Silah bırakmak için istenen demokrasi
Öcalan'ın 27 Mayıs'taki çağrısının başlığı "Barış ve Demokratik Toplum Çağrısı"ydı.
Kandil'deki terör örgütü şeflerine bakıyorsunuz... PKK'yı feshedip silahlı mücadeleyi kesin olarak sonlandıracaklarını, Öcalan'ın ortaya koyduğu demokratik dönüşümü gerçekleştireceklerini, kimsenin bundan endişe duymamasını, yalnız devletin ve iktidarın da hiçbir bahaneye sığınmadan demokratikleşme doğrultusunda gerekenlerini yapmasını beklediklerini söylüyorlar.
Oysa...
MHP lideri Bahçeli, sürecin enfekte olmaması için PKK'nın feshinin beklemeksizin bir an önce sağlanmasını, ellerini çabuk tutmalarını istiyor.

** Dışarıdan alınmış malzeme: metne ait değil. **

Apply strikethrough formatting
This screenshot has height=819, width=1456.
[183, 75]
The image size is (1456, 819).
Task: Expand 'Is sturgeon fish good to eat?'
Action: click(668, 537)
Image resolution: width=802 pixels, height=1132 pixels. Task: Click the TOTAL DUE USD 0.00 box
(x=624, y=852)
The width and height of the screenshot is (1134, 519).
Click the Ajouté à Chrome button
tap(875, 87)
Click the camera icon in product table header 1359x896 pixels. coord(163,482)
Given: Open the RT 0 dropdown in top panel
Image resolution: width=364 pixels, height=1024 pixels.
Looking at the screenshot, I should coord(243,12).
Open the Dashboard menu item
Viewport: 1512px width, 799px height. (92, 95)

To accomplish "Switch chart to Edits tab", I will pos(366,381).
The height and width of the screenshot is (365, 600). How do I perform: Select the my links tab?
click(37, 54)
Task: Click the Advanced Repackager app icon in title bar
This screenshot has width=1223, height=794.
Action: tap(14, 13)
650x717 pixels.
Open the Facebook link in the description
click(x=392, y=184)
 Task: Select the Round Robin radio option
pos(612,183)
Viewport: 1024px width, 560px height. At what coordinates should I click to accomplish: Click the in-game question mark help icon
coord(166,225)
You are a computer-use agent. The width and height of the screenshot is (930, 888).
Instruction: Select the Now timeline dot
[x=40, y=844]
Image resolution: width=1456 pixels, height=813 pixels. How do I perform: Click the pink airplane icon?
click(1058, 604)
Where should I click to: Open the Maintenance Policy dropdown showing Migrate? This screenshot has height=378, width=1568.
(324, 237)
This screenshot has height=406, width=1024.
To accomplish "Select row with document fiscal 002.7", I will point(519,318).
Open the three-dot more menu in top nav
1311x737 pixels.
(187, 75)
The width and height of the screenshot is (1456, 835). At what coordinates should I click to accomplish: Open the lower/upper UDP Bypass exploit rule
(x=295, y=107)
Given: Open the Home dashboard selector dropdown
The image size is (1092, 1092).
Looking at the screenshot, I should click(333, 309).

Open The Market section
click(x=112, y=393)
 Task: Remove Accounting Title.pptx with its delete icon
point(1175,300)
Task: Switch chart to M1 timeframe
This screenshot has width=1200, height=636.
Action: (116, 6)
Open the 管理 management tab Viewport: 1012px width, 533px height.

Nisan bitmeden kongreyi toplayacaklardı, olmadı.
Neyi bekliyorlar, niye ağırdan alıyorlar, derseniz...
Örgütün son açıklamasında somut iki şey vardı. Kongre için güvenli ortam oluşturulması, bir. "İmralı’daki durumun değişmesi" de iki.
Nasıl bir değişiklikten mi söz ediyorlar: "Öcalan'ın özgür yaşar ve çalışır koşullara kavuşarak parti kongresini yönetir hale gelmesi gerekiyor."
O yüzden "acele etmemeye ve süreci bozan taraf olmamaya" çalışıyorlarmış.
DEM'e kulak kesiliyorsunuz... Eş Genel Başkanı Hatimoğulları, "Öcalan’ın iletişim ve çalışma özgürlüğü başta olmak üzere atılması gereken adımlarla ilgili top artık iktidarın sahasındadır" havasında.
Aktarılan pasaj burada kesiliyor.